Uma publicação compartilhada por Coletivo Feminista F.P.O.F (@coletivofeministaunimes) em


O artigo foi publicado em dezembro do ano passado, mas ganhou visibilidade apenas neste ano. Com retratação do Journal of Vascular Surgery, a pesquisa foi tirada de circulação. “Apagar o post por pressão pública não é suficiente. Temos que refletir sobre nosso papel na sociedade e o quanto o machismo tem raízes estruturais, sobretudo na medicina”, diz um trecho da publicação feita pelo Coletivo Flor Por Onde For.


Para Letícia, a mobilização é muito mais do que mulheres postando paralelos de fotos de biquíni e jaleco, “é a insatisfação pelo mundo e normas criadas pelos homens”. Com isso, a estudante de Medicina diz sentir-se motivada ao ver o poder de transformação do movimento.


“Mulheres que identificarem em si a força interna de mudança e se juntarem às outras mulheres semelhantes, criarão uma força revolucionária”, complementa.


Denúncia


Além do machismo denunciado em torno das redes sociais, a estudante de Medicina Kamilla Mayr, de 20 anos, diz que há diversas outras situações cotidianas que as mulheres da área da saúde enfrentam desde o período universitário. “Sempre tem aquele tipo de comentário, principalmente quando a gente fala de especialização”, diz.


Kamilla explica que há especialidades que são caracterizadas como masculinas por diversas pessoas - como, por exemplo, ortopedia, traumas e cardiologia -, “pois exigem um ‘trabalho mais pesado’, e por isso a mulher é colocada de lado”. Com isso, escutar comentários como “você vai fazer dermatologia, né? Porque é mais fácil para ter uma família” e “a área de cirurgia não é para mulher” são comuns no cotidiano da estudante, segundo ela relata.


Por isso, para Kamilla, a mobilização das mulheres com a #medbikini representa muito. De acordo com a estudante, é importante que haja a discussão destes acontecimentos pontuais para que as mulheres se deem conta das situações do dia a dia que também as desqualifica. “Às vezes, por estarmos tão inseridas no contexto, acabamos não percebendo”.


Luíza Maria Brenga, de 21 anos, também cursa Medicina e diz que “atitudes machistas estão enraizadas na sociedade e, infelizmente, refletem muito no curso de Medicina”. Além da problemática em torno das especializações, Luíza diz que as mulheres lidam com diversos outros julgamentos na área da saúde. “As mulheres têm que se mostrar perfeitas o tempo todo para receberem respeito de alguns profissionais da área. Isso precisa acabar”.

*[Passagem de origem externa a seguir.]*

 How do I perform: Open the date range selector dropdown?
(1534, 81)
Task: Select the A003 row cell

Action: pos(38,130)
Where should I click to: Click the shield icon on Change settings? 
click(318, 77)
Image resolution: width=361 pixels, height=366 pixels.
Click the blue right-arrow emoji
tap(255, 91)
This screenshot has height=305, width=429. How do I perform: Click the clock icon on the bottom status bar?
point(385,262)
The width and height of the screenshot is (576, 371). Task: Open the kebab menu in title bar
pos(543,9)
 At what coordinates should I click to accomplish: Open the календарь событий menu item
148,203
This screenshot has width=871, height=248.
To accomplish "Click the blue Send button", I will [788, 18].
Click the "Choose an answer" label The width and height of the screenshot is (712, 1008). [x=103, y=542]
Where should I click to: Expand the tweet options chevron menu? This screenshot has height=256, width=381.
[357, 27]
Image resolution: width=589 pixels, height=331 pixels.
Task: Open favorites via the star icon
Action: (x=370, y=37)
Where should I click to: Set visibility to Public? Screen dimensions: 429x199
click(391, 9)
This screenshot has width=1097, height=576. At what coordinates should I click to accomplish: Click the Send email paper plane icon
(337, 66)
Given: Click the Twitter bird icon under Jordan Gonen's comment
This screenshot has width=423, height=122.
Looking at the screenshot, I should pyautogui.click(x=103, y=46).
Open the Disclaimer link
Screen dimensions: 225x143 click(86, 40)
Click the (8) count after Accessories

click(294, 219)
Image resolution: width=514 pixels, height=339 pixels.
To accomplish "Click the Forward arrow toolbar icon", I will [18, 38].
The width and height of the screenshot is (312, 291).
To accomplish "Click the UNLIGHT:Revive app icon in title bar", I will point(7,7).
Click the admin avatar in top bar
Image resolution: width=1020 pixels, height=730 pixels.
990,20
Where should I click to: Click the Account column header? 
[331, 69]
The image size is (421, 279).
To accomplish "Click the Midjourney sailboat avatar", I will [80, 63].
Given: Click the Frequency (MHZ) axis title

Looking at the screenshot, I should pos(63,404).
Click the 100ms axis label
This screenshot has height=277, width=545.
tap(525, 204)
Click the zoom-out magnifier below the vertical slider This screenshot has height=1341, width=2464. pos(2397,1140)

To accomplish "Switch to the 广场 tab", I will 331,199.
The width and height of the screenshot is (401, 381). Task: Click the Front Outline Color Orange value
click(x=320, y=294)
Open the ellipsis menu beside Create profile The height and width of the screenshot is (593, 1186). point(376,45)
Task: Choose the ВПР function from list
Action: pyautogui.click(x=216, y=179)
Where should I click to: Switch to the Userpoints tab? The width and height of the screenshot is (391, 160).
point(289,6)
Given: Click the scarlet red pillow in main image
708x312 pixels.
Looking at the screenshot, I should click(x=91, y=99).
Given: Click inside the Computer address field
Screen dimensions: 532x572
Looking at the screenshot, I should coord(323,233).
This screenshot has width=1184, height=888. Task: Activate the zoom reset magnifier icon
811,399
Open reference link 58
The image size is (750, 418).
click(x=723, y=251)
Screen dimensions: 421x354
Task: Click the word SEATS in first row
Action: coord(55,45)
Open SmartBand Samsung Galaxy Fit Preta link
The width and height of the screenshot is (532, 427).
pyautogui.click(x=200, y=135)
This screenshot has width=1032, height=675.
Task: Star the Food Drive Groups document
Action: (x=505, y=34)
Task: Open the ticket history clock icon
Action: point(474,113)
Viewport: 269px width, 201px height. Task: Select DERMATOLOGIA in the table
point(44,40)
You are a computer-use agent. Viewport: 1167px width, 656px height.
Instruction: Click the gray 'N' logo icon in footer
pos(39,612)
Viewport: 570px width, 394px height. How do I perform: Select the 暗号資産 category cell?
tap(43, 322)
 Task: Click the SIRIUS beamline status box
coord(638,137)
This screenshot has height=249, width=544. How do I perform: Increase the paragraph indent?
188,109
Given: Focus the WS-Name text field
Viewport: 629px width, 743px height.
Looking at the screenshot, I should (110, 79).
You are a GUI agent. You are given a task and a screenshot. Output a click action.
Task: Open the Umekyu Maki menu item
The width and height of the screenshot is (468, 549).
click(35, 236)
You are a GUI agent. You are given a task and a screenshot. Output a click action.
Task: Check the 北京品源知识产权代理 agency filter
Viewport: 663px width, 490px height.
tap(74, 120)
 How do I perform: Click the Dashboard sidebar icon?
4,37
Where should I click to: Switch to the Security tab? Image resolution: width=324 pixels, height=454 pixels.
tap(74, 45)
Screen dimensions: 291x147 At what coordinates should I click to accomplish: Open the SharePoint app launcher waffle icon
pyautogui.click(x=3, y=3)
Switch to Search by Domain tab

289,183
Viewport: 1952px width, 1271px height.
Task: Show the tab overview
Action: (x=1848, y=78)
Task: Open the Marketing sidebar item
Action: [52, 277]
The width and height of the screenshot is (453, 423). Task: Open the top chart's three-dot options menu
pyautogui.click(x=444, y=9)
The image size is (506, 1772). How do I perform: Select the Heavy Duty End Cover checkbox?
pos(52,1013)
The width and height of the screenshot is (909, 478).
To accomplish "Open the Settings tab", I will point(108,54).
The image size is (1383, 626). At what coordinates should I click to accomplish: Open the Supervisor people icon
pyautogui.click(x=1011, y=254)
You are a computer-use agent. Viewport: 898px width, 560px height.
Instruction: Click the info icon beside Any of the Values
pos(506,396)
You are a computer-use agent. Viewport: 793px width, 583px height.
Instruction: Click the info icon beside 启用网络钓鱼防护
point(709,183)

Foto publicada nas resdes sociais da estudante de Medicina Luíza Maria Brenga, em apoio ao #medbikini
Foto publicada nas resdes sociais da estudante de Medicina Luíza Maria Brenga, em apoio ao #medbikini   Foto: Arquivo Pessoal/Luíza Maria

Além de ter participado do desenvolvimento da publicação que foi feita por meio do Coletivo Feminista Flor Por Onde For, do qual Luíza passou a participar neste ano, a futura médica fez um apelo em seu próprio perfil pessoal.


“A Luíza que vai à praia e brinca na piscina em um churrasco no fim de semana, não exclui a Luíza que passou horas estudando pra passar no vestibular, que lê artigos científicos, que assiste aulas que nem estão na grade horária da faculdade e que adora acompanhar um plantão”, ressalta a universitária, que diz ser muito feliz fazendo tudo isto.